+++ BRANO DA LEGGERE +++

ROMA – Lavorare meno pur di continuare a lavorare, che non è lavorare meno lavorare tutti, piuttosto assottigliare le fette della torta del mercato del lavoro: “redistribuire lavoro”, a questo pensa il Governo già dal prossimo decreto.
Con la novità – dirompente non fossero già tempi di trasformazione epocale – della settimana lavorativa di 30 ore.
Non proprio a parità di salario, ma comunque largamente incentivata (4 punti in meno di cuneo fiscale,dal 33 al 29%) dallo Stato per i contratti stabili fino a 30 ore, una proposta di legge a firma Pd presentata a gennaio.
30 ore, part-time, stop straordinari
Il pacchetto complessivo dedicato alla difesa dell’occupazione prevede un azione di contenimento all’ecatombe di posti di lavoro che ci attende in 4 mosse.

+++

SERIE DI ESERCIZI »
**a)** Trascriva il passo del testo sulla settimana lavorativa di 30 ore che si apre con le parole contenenti «ROMA – Lavorare» e si chiude con «presentata a gennaio.».
**b)** Secondo il testo sulla settimana lavorativa di 30 ore, con quale scopo il Governo pensa di far lavorare meno? Risponda in non più di tre frasi.
I dati riportati di seguito non hanno alcuna attinenza con il testo sulla settimana lavorativa di 30 ore.

+++ DATI RIPORTATI +++

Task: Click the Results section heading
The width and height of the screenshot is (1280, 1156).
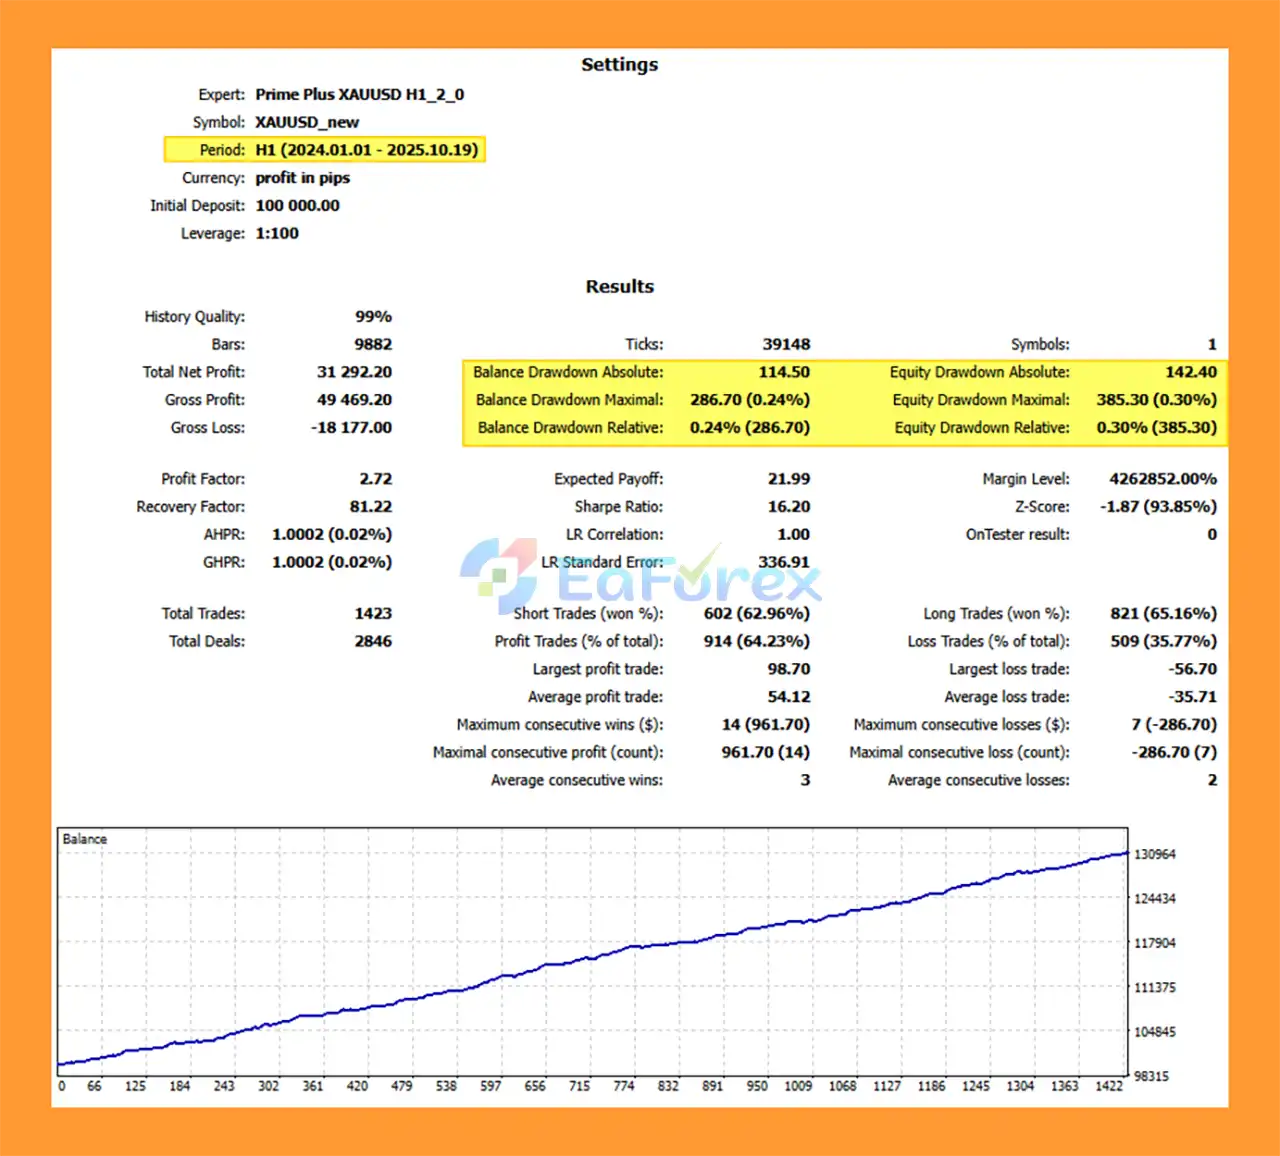Action: coord(619,287)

+++

SOLUZIONI DEGLI ESERCIZI »
**a)**
ROMA – Lavorare meno pur di continuare a lavorare, che non è lavorare meno lavorare tutti, piuttosto assottigliare le fette della torta del mercato del lavoro: “redistribuire lavoro”, a questo pensa il Governo già dal prossimo decreto.
Con la novità – dirompente non fossero già tempi di trasformazione epocale – della settimana lavorativa di 30 ore.
Non proprio a parità di salario, ma comunque largamente incentivata (4 punti in meno di cuneo fiscale,dal 33 al 29%) dallo Stato per i contratti stabili fino a 30 ore, una proposta di legge a firma Pd presentata a gennaio.

**b)** Il Governo pensa di far lavorare meno per permettere di continuare a lavorare. L'obiettivo è redistribuire il lavoro, assottigliando le fette della torta del mercato del lavoro.